SUPPLIED TEXT:

------------------------------------------------------------

Many of the "Fridays for Future,"demonstrators carried signs and banners with slogans like "your greed costs us our future," ''climate justice: that's what we want," and "If Earth was a bank, you would have rescued it long ago."
Luisa Neubauer, an environmental activist, said the students were "not giving up, we stand for cross-border climate protection."
One of the most high-profile attendees was YouTuber, Rezo. The Aachener native has used his channel to criticize the government's climate policies.
Strong police presence
A large police deployment was noticeable in the city, although officials said that no incidents had been reported so far.
The protest is close to one of Germany's largest lignite mines. Thousands of climate activists are preparing to block access to the vast open coal mine over the weekend.
The site has witnessed large-scale protests in recent years after owner RWE planned to destroy the nearby Hambach Forest in order to expand the mine.
Local media reported that thousands of people were preparing to block access to the mine over the weekend.
Activists accuse Germany of not doing enough to battle climate change, demanding that Berlin start winding down coal consumption and implementing progressive policies to become CO2 neutral in the near future.
Although Europe's most populous country has long promoted the use of clean renewables, it will likely miss its climate goals because of a reliance on cheap coal from mines near Hambach.

------------------------------------------------------------

ENTRIES PROVIDED:
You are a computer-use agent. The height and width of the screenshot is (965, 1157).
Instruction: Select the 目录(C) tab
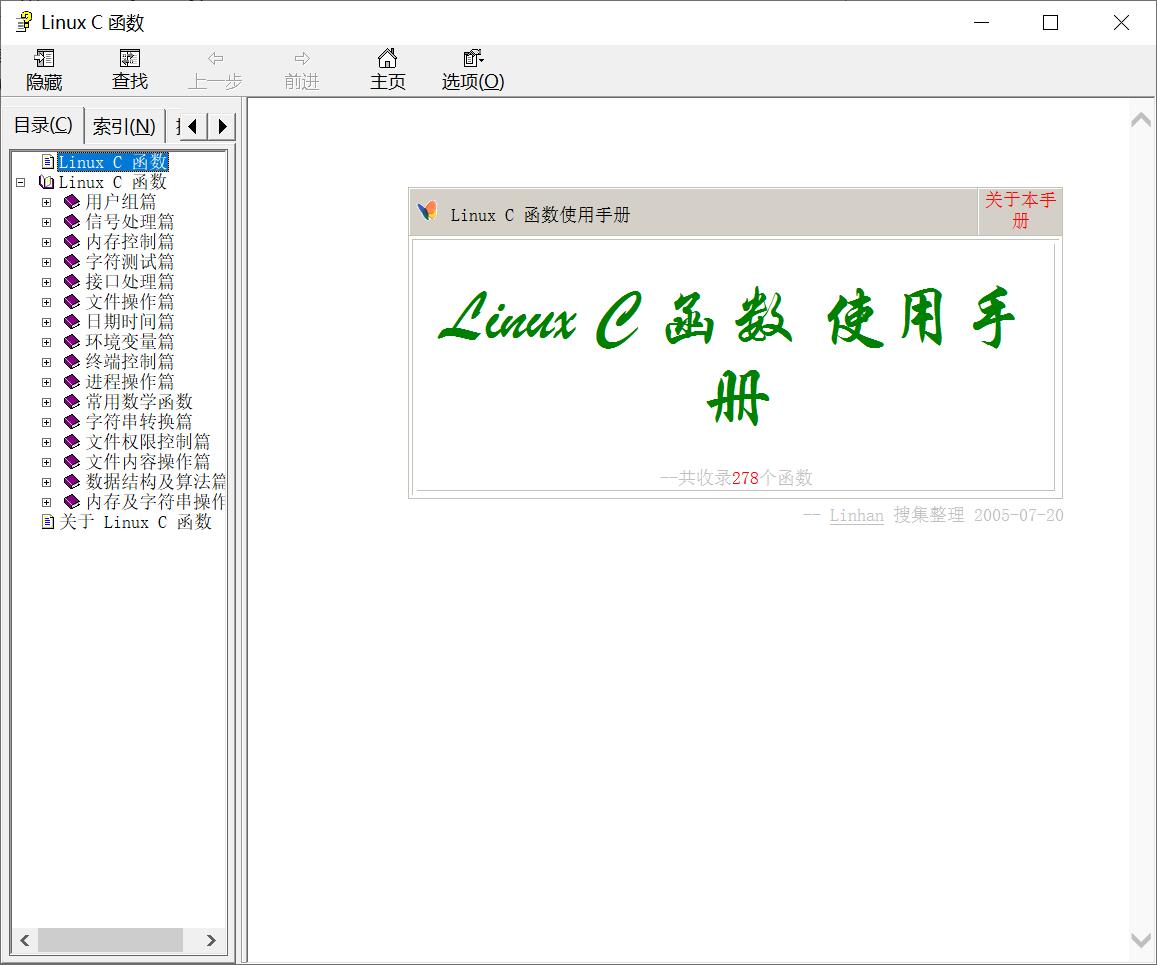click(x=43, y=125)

------------------------------------------------------------

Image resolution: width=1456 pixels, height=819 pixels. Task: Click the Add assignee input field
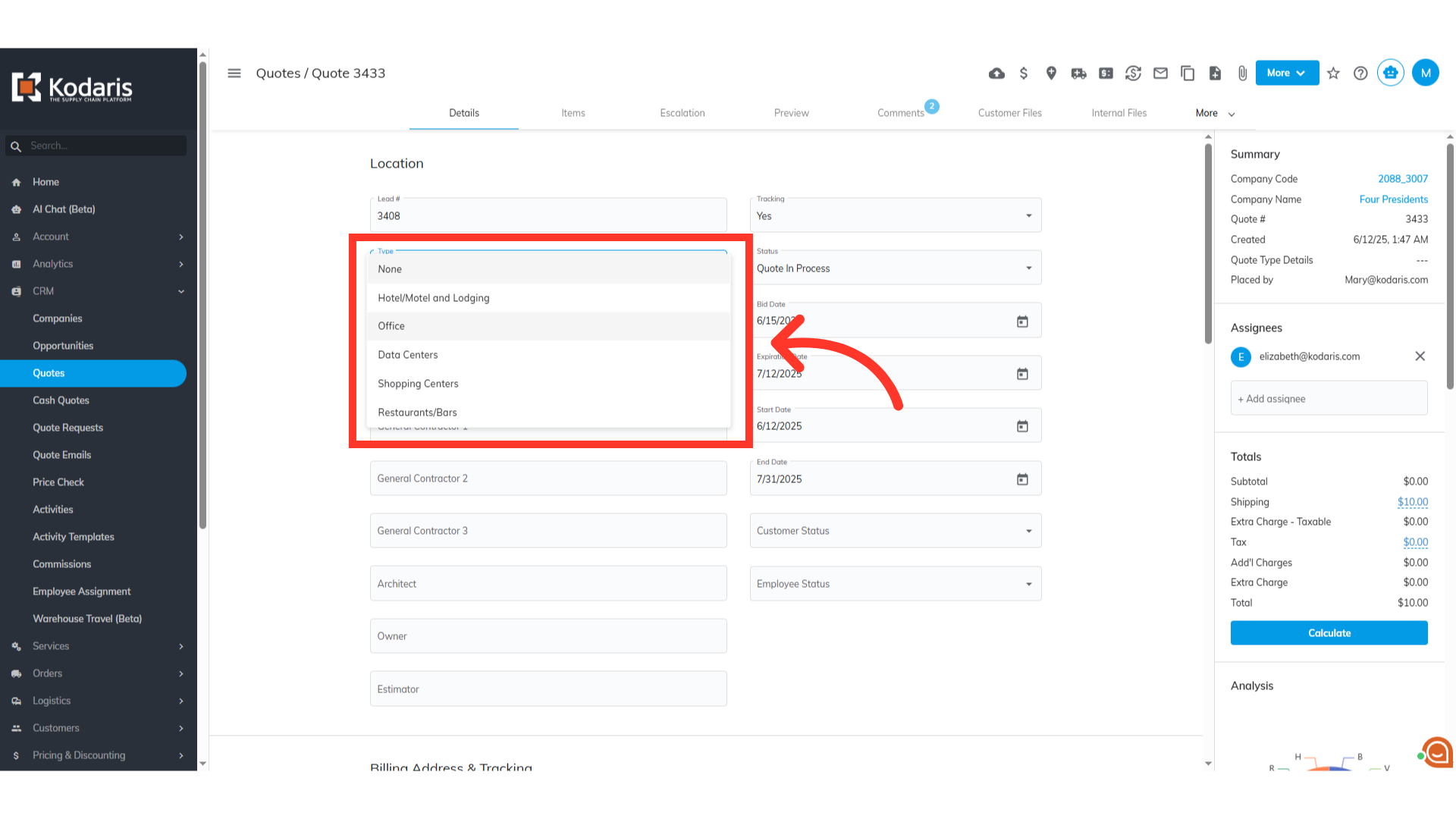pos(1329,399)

------------------------------------------------------------

TASKS:
• a. Duplicate the part of the climate protest article from "Strong police presence" up to and including "expand the mine.".
• b. In the climate protest article, which company planned to destroy the Hambach Forest to expand the mine?
Rely only on the climate protest article for these tasks.

THE SOLUTIONS:
• a.
Strong police presence
A large police deployment was noticeable in the city, although officials said that no incidents had been reported so far.
The protest is close to one of Germany's largest lignite mines. Thousands of climate activists are preparing to block access to the vast open coal mine over the weekend.
The site has witnessed large-scale protests in recent years after owner RWE planned to destroy the nearby Hambach Forest in order to expand the mine.

• b. RWE